■ Goal of the exercise ■
Everything from the line containing "How do I perform: Open" through the last line of the entries needs to be repeated exactly. Pictures must be left out.

■ Task inputs ■

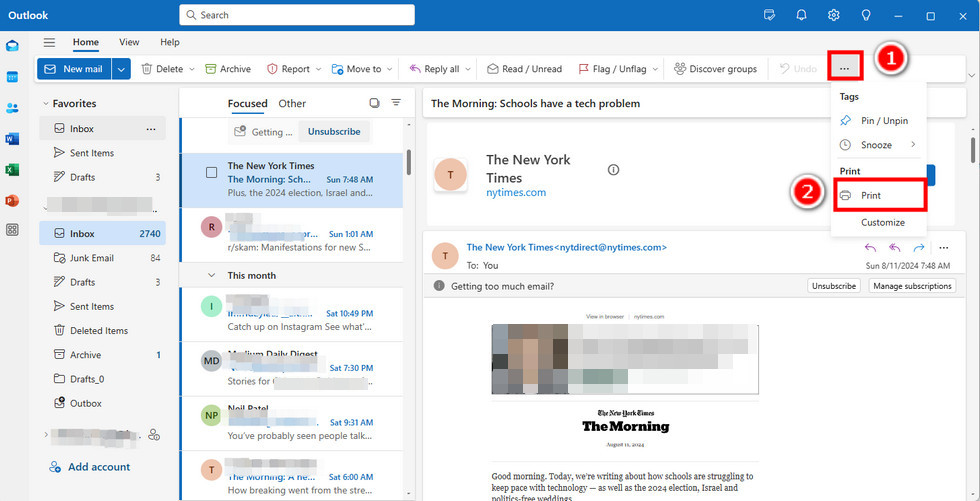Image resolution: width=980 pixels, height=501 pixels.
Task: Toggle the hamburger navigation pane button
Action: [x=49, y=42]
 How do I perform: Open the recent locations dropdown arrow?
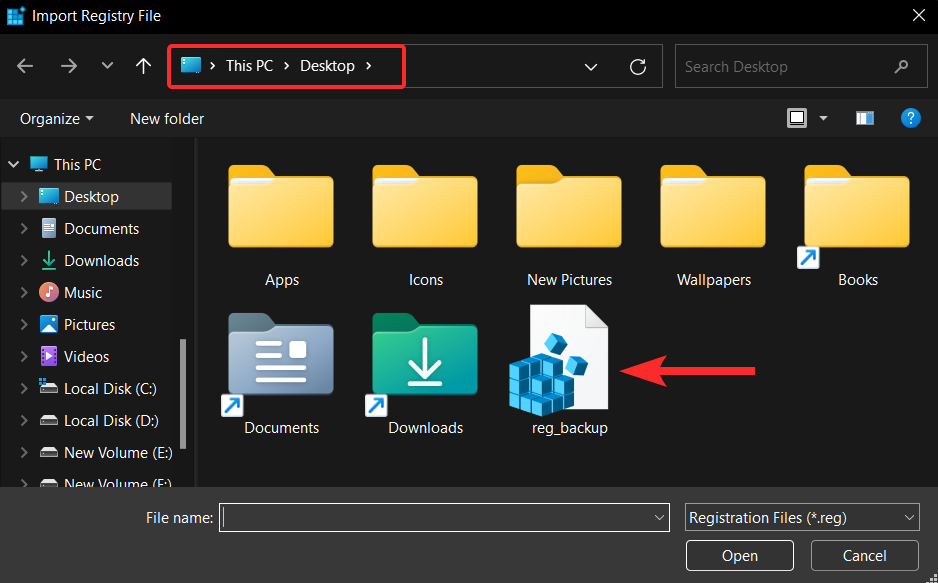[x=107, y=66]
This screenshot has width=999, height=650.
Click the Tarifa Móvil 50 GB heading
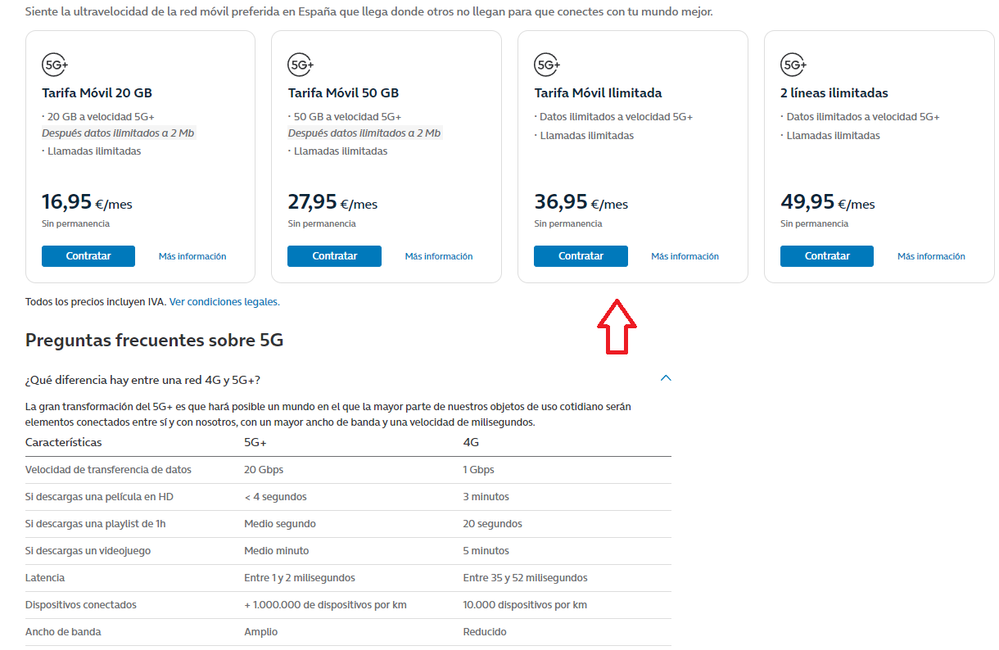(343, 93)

■ Solution to this exercise ■
 How do I perform: Open the recent locations dropdown arrow?
[x=107, y=66]
This screenshot has width=999, height=650.
Click the Tarifa Móvil 50 GB heading
(343, 93)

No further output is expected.